[[ Extracted entries, beginning ]]

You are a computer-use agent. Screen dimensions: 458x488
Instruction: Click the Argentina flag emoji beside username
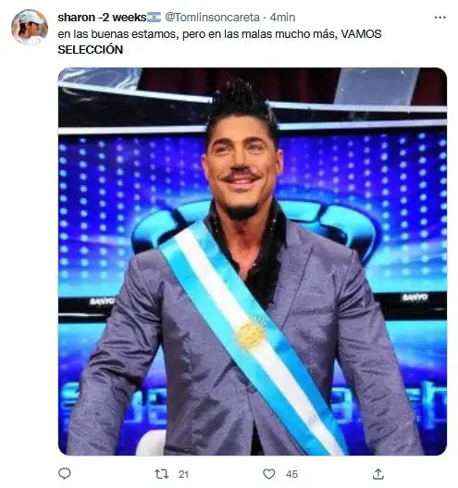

[[ Extracted entries, end ]]
[[ Extracted entries, beginning ]]

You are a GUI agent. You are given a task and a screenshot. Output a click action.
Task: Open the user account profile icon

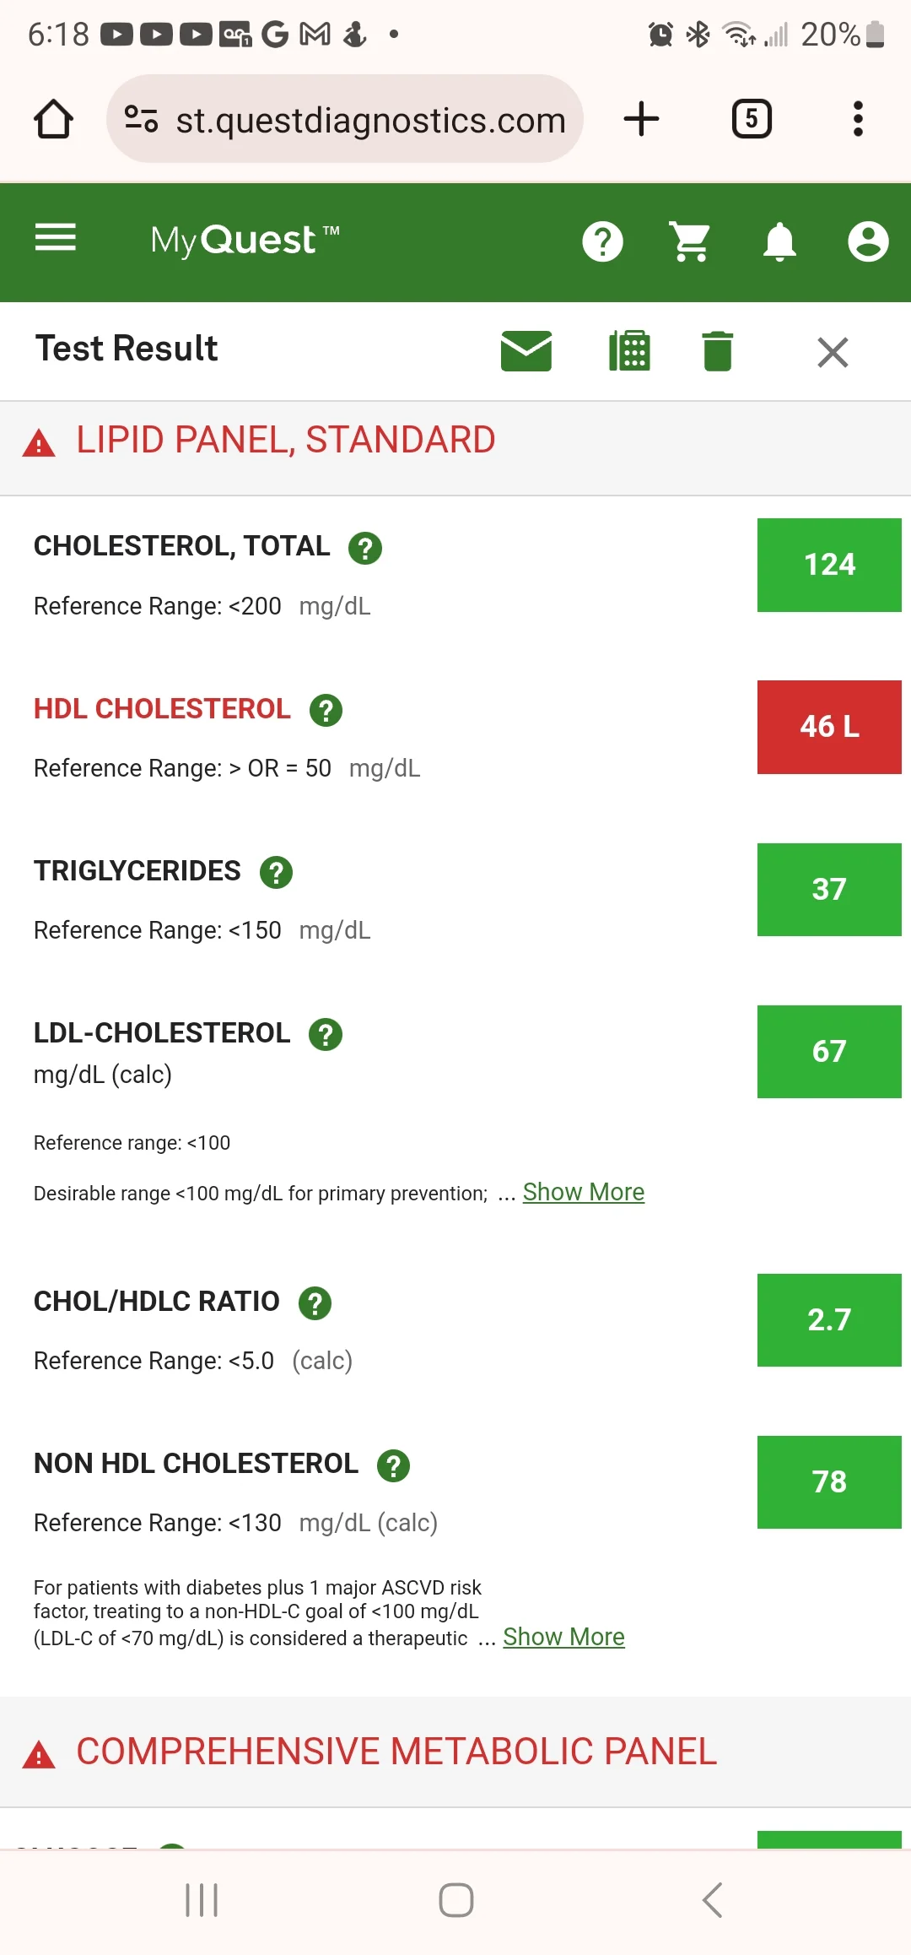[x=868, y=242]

[[ Extracted entries, end ]]
[[ Extracted entries, beginning ]]

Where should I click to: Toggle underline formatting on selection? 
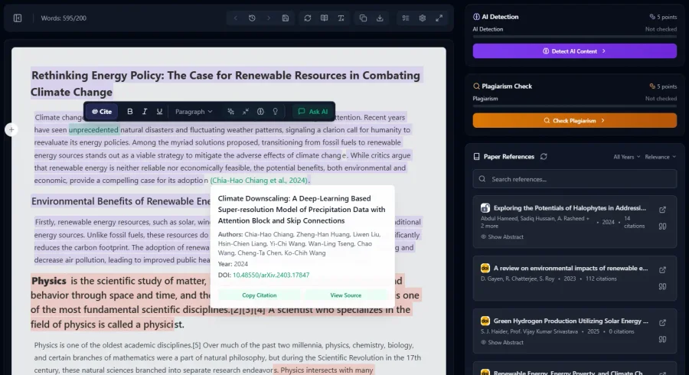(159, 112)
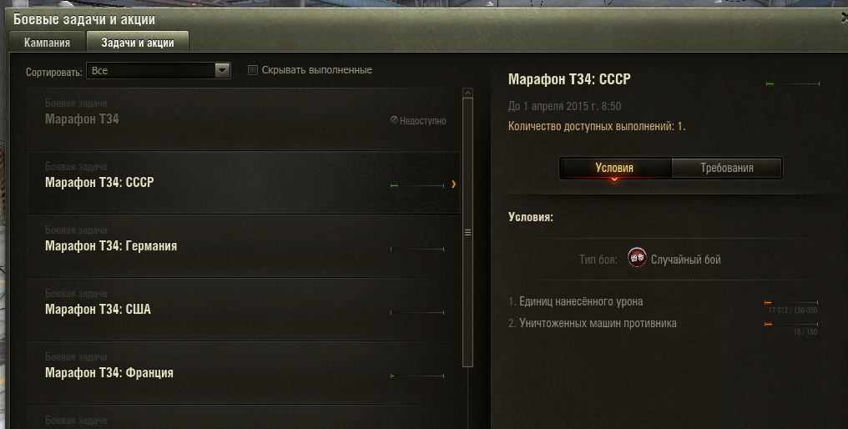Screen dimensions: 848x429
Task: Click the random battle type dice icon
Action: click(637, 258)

[[ Extracted entries, end ]]

What the task requires: What are the lines above, starting at the one with "You are a computer-use" and ending at the one with "Instruction: Click the"? Give them again exactly, and only them.

Response below:
You are a computer-use agent. Screen dimensions: 458x488
Instruction: Click the Argentina flag emoji beside username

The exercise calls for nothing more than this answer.